#### Dataset records ####
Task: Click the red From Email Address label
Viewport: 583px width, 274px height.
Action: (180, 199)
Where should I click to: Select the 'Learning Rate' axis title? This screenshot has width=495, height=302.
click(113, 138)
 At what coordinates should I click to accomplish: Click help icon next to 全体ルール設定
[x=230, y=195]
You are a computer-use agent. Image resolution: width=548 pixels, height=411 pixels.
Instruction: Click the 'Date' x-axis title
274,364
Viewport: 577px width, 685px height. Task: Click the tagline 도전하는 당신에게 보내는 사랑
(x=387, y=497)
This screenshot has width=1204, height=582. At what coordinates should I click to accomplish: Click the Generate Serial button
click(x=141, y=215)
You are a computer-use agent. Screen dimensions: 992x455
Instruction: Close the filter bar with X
####
#### Dataset records ####
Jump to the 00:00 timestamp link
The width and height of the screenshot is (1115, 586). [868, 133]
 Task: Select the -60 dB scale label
####
#### Dataset records ####
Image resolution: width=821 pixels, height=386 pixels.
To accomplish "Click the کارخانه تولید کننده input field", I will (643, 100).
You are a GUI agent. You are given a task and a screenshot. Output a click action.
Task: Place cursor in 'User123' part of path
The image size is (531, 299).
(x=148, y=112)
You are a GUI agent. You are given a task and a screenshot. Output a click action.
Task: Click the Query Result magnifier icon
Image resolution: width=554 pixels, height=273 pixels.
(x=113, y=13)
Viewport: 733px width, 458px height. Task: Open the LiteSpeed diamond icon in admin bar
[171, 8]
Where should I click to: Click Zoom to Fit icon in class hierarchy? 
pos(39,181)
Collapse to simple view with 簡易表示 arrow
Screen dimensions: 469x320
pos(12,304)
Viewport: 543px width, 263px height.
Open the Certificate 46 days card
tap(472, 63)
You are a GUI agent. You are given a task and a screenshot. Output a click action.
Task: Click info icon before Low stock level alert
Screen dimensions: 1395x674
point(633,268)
####
Task brief - Look for the string "with" in the entries above. Copy every line that has it.

The completed task -
Instruction: Close the filter bar with X
Collapse to simple view with 簡易表示 arrow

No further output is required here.